_Passage provided_
────────────────────────────────────────

Archways of Mission San Jose in San Antonio
Mission San Jose, San Antonio Missions National Historic Park

Yet even this point is moot, because the NPS offers annual passes to its properties at an absurd discount. If you’re in the Early Bird Special crowd, they basically throw them at you, charging you but once for a lifetime pass and helping you enjoy the golden years while they last. You’ve earned it, somehow, greyhairs, so you do you. For the rest of us, $80 will get you a year’s worth of access to over 2,000 National Parks, Monuments, Forests, Grasslands, Recreation Areas, and Wildlife Refuges, as well as lands managed by the Bureau of Land Management, Bureau of Reclamation, and U.S. Army Corps of Engineers. Some state forest programs recognize the America the Beautiful Pass as well. It covers entry and parking for a car of up to fifteen, or four adults on foot or bike, and campsites are often substantially discounted for pass holders. Our pass paid for itself almost immediately.

Wotan's Throne, Grand Canyon National Park - North Rim
Wotan’s Throne, Grand Canyon National Park – North Rim

Overcrowding is Damaging These Delicate Places (And is a Serious Killjoy)

The legendary majesty of our national parks and monuments attracts a dizzying number of tourists, and rightfully so. Their natural wonders are breathtaking, and preserved for a reason. With each passing year it becomes easier to find out about their quiet corners and hidden gems. Places that were once only known to rangers, guides, and locals now have their own blog posts and Instagram hashtags. Zion National Park now has 30 miles of routes forged by visitors veering off-trail. Industrial tourism is not just becoming an impediment to enjoying a vacation, but a real danger to these delicate ecosystems.

────────────────────────────────────────

_Material_

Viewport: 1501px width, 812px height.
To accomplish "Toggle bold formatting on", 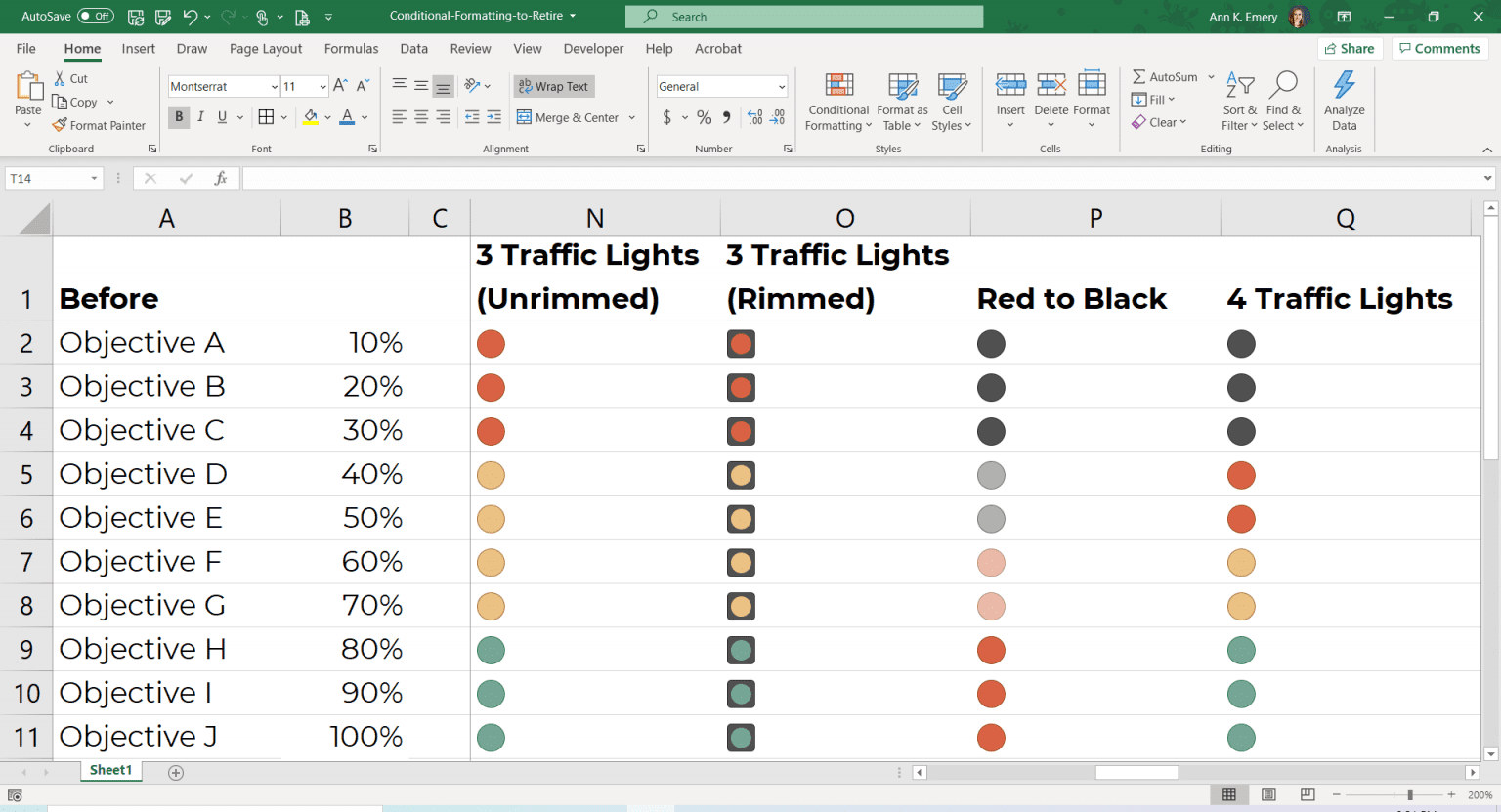I will pyautogui.click(x=179, y=117).
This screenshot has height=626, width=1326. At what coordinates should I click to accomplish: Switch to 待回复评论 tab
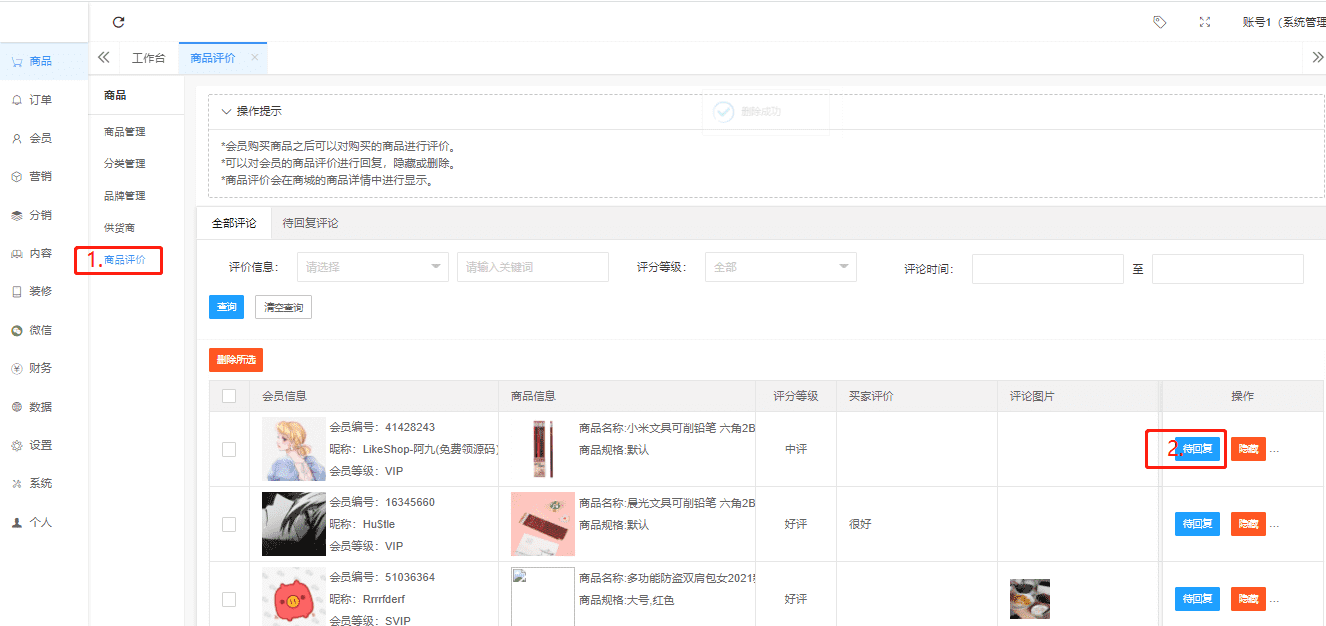310,223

────────────────────────────────────────

_Task requirements_
1. Copy the national parks piece, beginning at the words "Wotan's Throne, Grand" and stopping after "these delicate ecosystems.", with "rangers" replaced by "park staff".
2. According to the national parks piece, how many miles of routes in Zion National Park have been forged by visitors going off-trail?
3. For each statement, say yes or no depending on whether the national parks piece agrees, and quote the words that decide it: (a) A year's access costs $80. (b) The pass covers entry for a car of up to ten people. (c) Pass holders often get substantial discounts on campsites.

_Answers given_
1.
Wotan's Throne, Grand Canyon National Park - North Rim
Wotan’s Throne, Grand Canyon National Park – North Rim

Overcrowding is Damaging These Delicate Places (And is a Serious Killjoy)

The legendary majesty of our national parks and monuments attracts a dizzying number of tourists, and rightfully so. Their natural wonders are breathtaking, and preserved for a reason. With each passing year it becomes easier to find out about their quiet corners and hidden gems. Places that were once only known to park staff, guides, and locals now have their own blog posts and Instagram hashtags. Zion National Park now has 30 miles of routes forged by visitors veering off-trail. Industrial tourism is not just becoming an impediment to enjoying a vacation, but a real danger to these delicate ecosystems.

2. 30 miles

3.
(a) Yes: "$80 will get you a year’s worth of access to over 2,000 National Parks"
(b) No: "It covers entry and parking for a car of up to fifteen"
(c) Yes: "campsites are often substantially discounted for pass holders"